Water rowers will always stand out in online listings and in sales catalogues because the designers always spend so much time making them look pretty. They know that consumers want a high-end project when choosing water over traditional methods. This can also mean a higher price tag. So, is this cost justified? Do you actually get more from a water rower in terms of the gains and the overall experience? Or, is it better to stick with a more feature-rich traditional machine?
The Pros and Cons of Water Rowers
1) The relaxing feeling
2) The lack of electronics
3) The authentic feeling
4) The quality of the materials and designs
1) Not as many options for your workout
2) A lack of data and software
3) Not always geared towards the first time user
4) Not always so portable
As you can see, there are positive and negative points to consider here. The final choice will depend on your personal aims and past experiences. So, let’s start with the potential benefits of turning to a water rower instead of a conventional machine.
What are some of the possible benefits of turning to a water rower instead of a traditional rower?
First of all, we need to consider why there is water in the first place. The water helps to provide a more realistic form of resistance as the paddles hit the water in the container. The idea here is that it is essentially like training on the water with the feeling of the oars against the waves. There is a sense of realism here that can be very useful for those that row professionally and wish to improve their form during the winter months. It can be all too easy to take a step back from rowing and training when the seas are rough and the weather is wet and cold. Here you can get a similar feeling at home for year-round training. This could give teams an edge over competitors that don’t think to do anything similar with their own training regime.
Aside from the competitive angle of these water rowers, there are also users that feel that they get a more relaxing session with water rowers. There is something calming about the rhythmic nature of the motions and the noise of the water. Many prefer it to the mechanical whirs of the traditional belt drives and the beeps of the machinery. This meditative state can help users work at a steady, comfortable rate for a long time. In turn, this can improve the effectiveness of the session and the gains made.
There is also a natural approach to the design of these machines that goes beyond the use of water. You don’t have to plug these products into an electrical outlet to gain any benefits. There is nothing beyond the water, the motion of the seat and pulley system and the wooden frame. This means a quiet, minimalist experience where you can set the machine up pretty much anywhere in the home.
However, there will be some fitness fanatics reading this that see some flaws in this approach
If you take away too much of the software and electronic settings and displays, you could miss out on some benefits. For example, a smart, electronic rower will allow you to adapt the resistance with greater ease than a water rower. You can find the opposite of that one-note rhythm to push yourself further. The programming may allow for more options while the console gives a much better indications of your progress. A drawback of some of those water rowers is that the console is often little more than a tiny battery-powered system with the most basic data. There are shinier, smarter options out there for those that seek a little more diversity.
Then there are potential issues regarding the practical nature of water rowers in your home or home gym. Are you prepared to change the water as often as needed? How important is it to find a machine that folds away from storage? Some of the attractive wooden machines with their cherry and walnut frames won’t be able to do this.
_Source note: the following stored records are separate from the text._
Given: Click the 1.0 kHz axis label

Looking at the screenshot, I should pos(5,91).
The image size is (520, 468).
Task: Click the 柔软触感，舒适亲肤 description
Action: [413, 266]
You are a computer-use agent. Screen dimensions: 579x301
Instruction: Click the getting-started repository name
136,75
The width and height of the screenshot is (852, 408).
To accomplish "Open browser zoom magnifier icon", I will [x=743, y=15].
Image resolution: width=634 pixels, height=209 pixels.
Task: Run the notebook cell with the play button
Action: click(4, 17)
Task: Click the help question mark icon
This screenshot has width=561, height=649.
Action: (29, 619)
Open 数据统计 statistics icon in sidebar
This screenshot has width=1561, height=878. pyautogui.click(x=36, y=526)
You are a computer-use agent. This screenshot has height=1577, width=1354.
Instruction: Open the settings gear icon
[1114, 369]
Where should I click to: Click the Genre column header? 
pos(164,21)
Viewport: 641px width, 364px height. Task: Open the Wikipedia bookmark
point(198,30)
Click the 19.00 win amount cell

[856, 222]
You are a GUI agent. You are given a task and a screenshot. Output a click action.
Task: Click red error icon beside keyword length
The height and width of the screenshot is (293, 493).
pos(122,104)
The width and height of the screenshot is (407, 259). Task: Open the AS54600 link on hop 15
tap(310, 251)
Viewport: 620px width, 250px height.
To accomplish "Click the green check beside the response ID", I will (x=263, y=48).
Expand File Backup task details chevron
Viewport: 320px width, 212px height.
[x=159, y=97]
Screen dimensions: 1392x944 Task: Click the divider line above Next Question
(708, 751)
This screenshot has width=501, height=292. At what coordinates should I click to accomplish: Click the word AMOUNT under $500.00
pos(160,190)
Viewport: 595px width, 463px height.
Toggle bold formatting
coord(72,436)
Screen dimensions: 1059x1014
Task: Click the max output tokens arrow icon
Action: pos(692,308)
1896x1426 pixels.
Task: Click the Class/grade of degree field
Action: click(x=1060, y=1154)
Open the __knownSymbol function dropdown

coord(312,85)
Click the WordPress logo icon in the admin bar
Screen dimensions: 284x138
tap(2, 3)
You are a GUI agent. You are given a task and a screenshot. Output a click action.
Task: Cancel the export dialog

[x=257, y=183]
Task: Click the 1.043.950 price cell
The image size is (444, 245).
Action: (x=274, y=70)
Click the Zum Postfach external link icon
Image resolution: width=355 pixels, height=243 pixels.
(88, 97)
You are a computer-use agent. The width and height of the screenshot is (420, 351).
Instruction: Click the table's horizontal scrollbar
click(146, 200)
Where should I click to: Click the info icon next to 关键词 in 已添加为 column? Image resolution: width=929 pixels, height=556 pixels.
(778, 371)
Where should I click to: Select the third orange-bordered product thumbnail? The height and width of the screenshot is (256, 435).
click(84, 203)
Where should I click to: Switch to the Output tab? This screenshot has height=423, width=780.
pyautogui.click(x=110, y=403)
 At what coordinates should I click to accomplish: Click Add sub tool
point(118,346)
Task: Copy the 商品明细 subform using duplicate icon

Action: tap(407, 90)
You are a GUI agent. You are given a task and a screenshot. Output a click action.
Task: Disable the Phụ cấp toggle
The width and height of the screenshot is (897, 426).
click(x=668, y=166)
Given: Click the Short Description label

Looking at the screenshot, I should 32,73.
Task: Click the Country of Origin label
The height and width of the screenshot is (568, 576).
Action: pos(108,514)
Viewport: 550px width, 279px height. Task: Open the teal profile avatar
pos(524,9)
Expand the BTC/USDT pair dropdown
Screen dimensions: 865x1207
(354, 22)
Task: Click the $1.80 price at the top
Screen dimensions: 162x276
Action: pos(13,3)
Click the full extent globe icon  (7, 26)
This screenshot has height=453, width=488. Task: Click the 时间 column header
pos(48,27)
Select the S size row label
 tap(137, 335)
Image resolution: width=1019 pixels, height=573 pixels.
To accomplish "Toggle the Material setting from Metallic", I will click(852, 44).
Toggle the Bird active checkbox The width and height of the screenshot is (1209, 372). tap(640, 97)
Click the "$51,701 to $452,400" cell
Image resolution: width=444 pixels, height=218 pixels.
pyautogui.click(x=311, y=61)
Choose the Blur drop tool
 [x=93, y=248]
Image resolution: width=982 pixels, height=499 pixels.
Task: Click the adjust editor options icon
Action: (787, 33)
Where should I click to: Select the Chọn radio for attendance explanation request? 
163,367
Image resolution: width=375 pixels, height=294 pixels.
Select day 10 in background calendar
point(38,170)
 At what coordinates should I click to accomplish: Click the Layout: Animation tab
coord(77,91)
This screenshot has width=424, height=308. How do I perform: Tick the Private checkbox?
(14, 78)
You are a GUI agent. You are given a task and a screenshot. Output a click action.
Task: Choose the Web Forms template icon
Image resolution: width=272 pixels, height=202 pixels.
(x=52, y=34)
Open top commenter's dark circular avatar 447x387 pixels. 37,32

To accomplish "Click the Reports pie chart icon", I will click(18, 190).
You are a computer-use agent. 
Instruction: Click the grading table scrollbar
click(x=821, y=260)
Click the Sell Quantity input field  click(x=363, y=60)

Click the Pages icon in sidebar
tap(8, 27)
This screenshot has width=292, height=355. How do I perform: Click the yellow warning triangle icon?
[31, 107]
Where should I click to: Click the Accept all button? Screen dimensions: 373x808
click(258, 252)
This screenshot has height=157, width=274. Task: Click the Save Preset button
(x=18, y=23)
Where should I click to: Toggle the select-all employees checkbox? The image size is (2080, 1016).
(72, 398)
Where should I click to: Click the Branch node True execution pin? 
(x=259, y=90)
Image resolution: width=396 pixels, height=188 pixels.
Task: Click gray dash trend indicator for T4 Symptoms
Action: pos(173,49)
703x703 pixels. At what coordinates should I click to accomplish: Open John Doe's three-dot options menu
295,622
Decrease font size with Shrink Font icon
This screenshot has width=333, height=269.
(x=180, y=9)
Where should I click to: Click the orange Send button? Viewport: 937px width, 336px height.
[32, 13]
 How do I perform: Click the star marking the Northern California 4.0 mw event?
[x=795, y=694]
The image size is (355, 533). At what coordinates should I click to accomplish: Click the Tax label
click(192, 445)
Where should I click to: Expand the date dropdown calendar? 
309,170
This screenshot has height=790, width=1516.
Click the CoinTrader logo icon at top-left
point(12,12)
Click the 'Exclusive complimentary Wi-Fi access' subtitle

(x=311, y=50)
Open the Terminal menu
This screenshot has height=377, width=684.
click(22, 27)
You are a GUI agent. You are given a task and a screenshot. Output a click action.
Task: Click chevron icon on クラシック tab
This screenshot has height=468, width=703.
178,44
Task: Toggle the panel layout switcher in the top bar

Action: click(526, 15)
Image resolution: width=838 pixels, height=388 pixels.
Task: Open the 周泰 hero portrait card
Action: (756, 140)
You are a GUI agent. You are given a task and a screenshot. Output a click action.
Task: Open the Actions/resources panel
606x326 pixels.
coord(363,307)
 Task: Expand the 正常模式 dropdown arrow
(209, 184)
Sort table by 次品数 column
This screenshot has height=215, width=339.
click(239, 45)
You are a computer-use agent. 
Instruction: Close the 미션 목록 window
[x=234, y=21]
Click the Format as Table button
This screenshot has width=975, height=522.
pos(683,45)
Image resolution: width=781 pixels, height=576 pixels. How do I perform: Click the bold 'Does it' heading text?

It all comes down to finding the best machine for the experience that you want
Do you want a rower that will provide a diverse set of options and data streams to enhance a wider exercise regime? Or, are you looking for a machine that is built for actual rowing training and offers an enjoyable experience? If you want the former, it is best to search for a rower that has a focus on the programs and settings rather than the basic motion and resistance settings.
If you want to improve your training regime for the real thing, consider the benefits of the water rower instead. Look at the construction of the machine from the wood used in the frame to the quality of the water container and the smooth finish on the rail. If you are going to pay more for a water rower then it is worthwhile looking at those quality, attractive options. Read the user reviews to get a better idea of the experience of actual rowers. Do they like the feel? Is there enough resistance? Is it easy to set up and maintain?
If you are looking for a traditional, electronic system instead, look at the console, the programing and the adaptations in the machine. Look for the model with the most effective, interesting system within your budget.
Choose the approach that best suits your needs
In the end, because there are clear pros and cons to each option, there is no clear favorite. Water rowers are loved by a specific group of users with clear goals in mind. It is as much about aesthetics and quality and the gains from the session. This meditative approach won’t suit everyone. But, it is worth considering if you are fed up with the superfluous feature, incessant beeping and the cold feel of your traditional rower.